### Pixel coordinate grounding data
++++++++
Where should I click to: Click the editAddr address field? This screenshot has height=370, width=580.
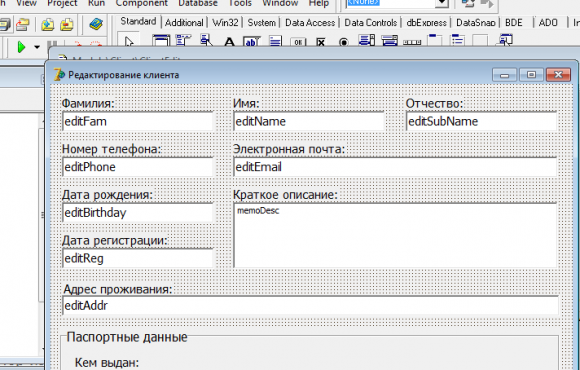click(x=310, y=306)
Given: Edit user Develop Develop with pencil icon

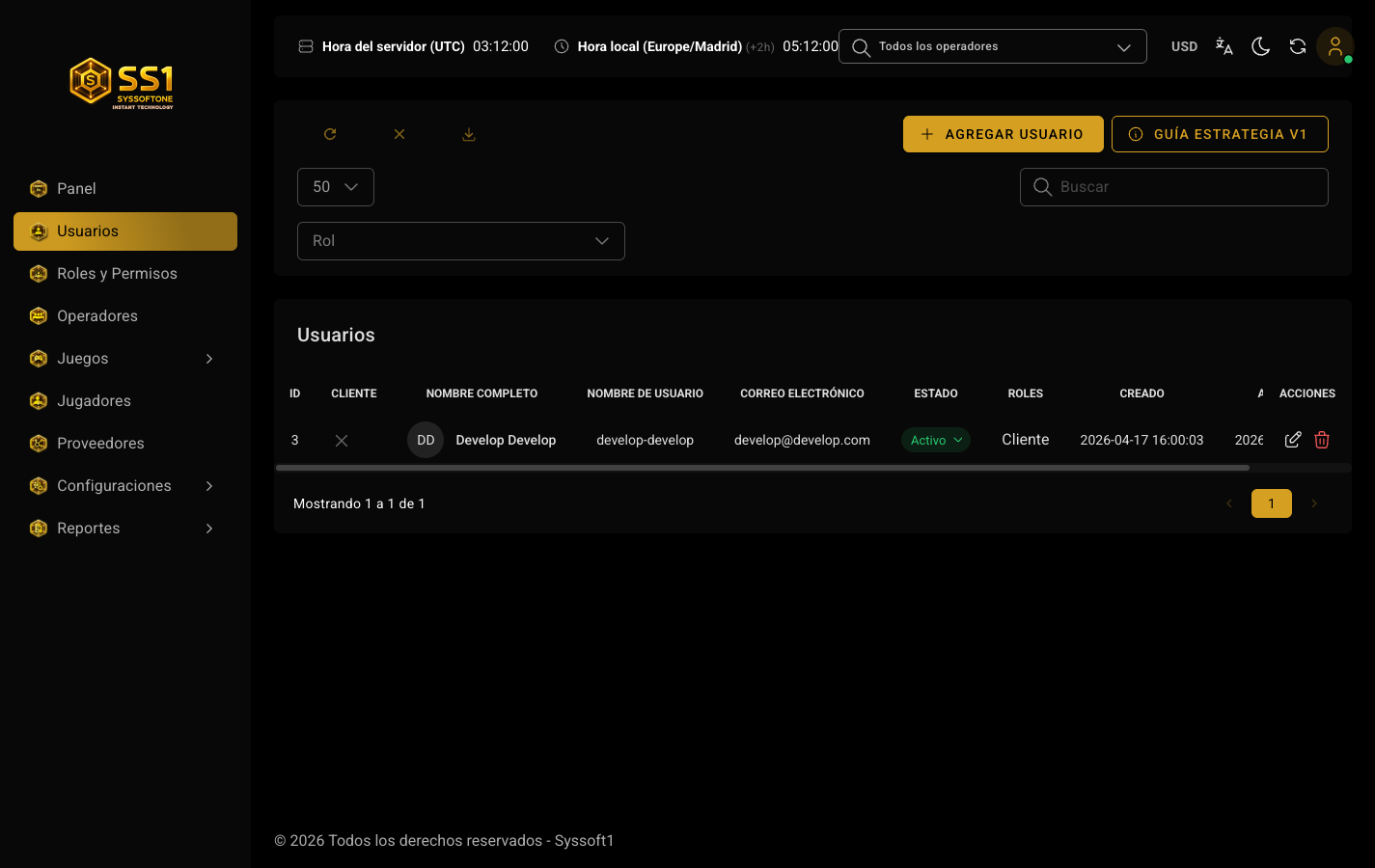Looking at the screenshot, I should [x=1293, y=440].
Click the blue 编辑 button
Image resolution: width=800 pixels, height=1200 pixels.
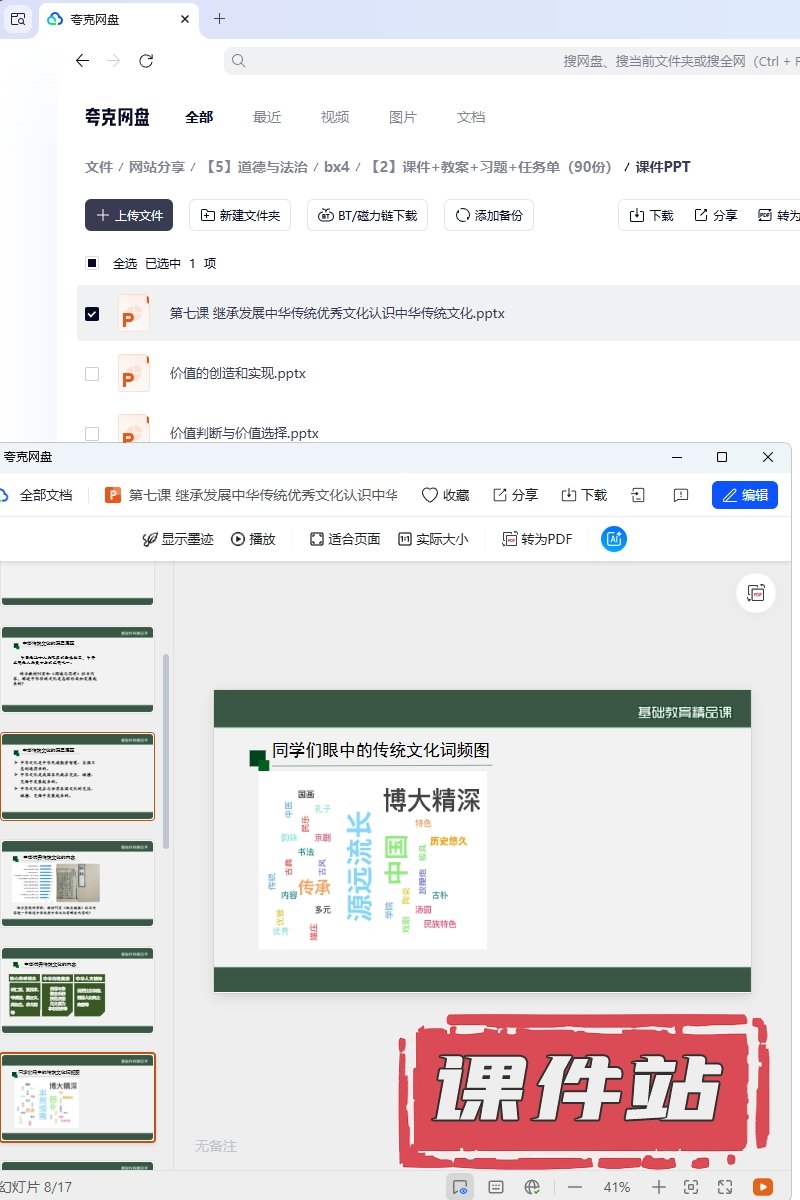point(744,495)
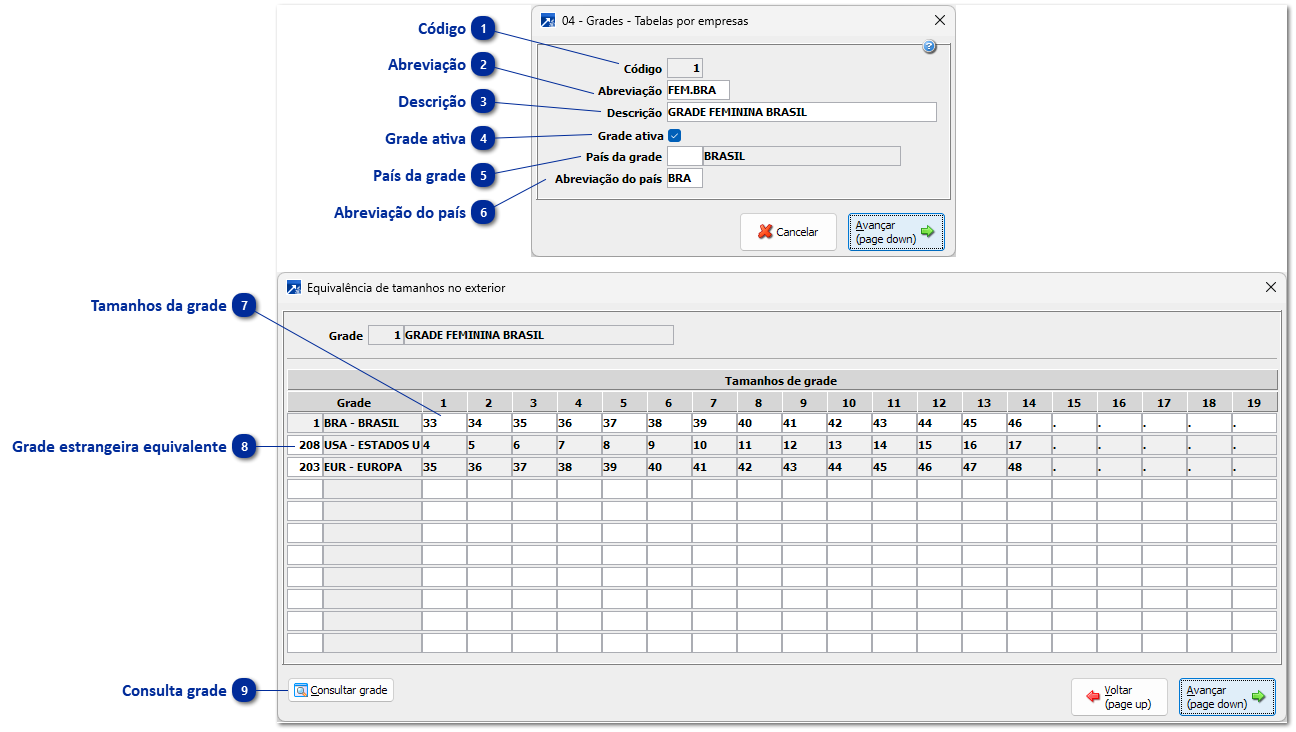The height and width of the screenshot is (732, 1296).
Task: Open the Consultar grade lookup
Action: pos(341,690)
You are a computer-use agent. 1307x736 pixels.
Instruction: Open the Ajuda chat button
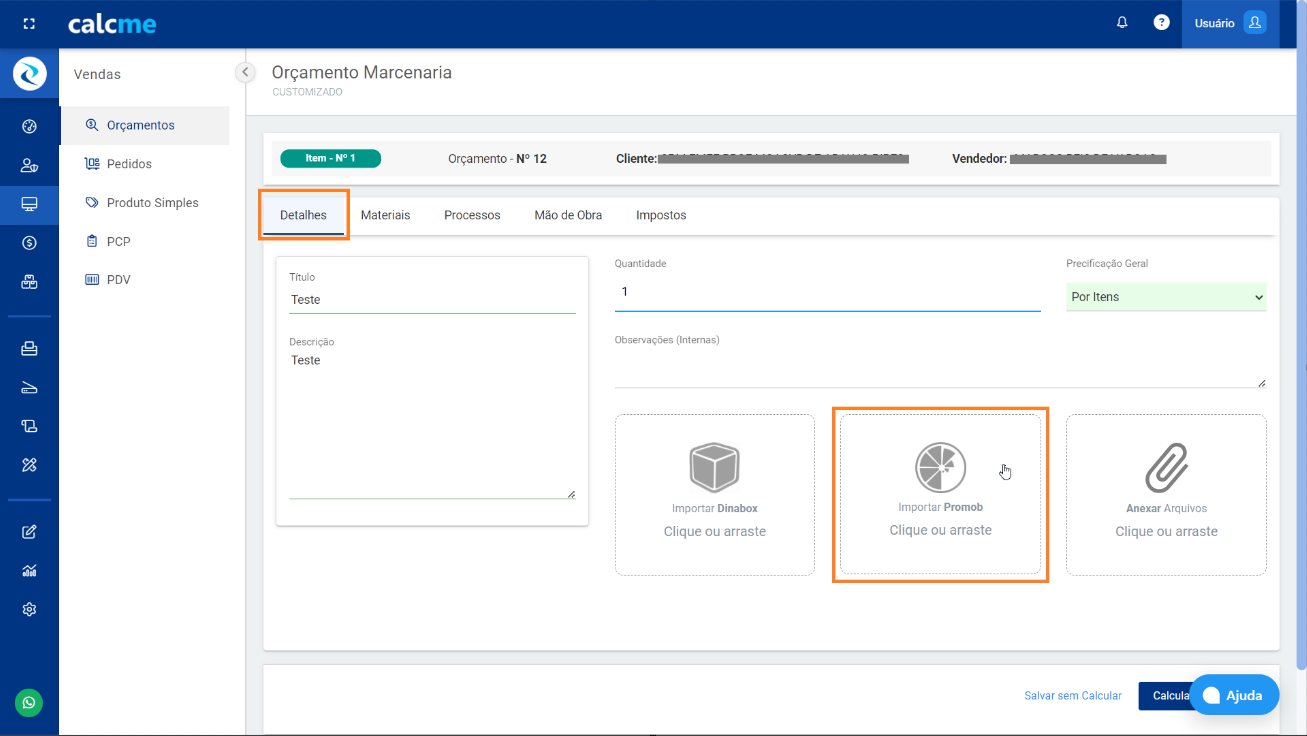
++++++++
### WORK REQUEST
Find every line in the records that contains the word "button"; copy those lines.

### EXERCISE RESPONSE
Click the blue 编辑 button
Instruction: Open the Ajuda chat button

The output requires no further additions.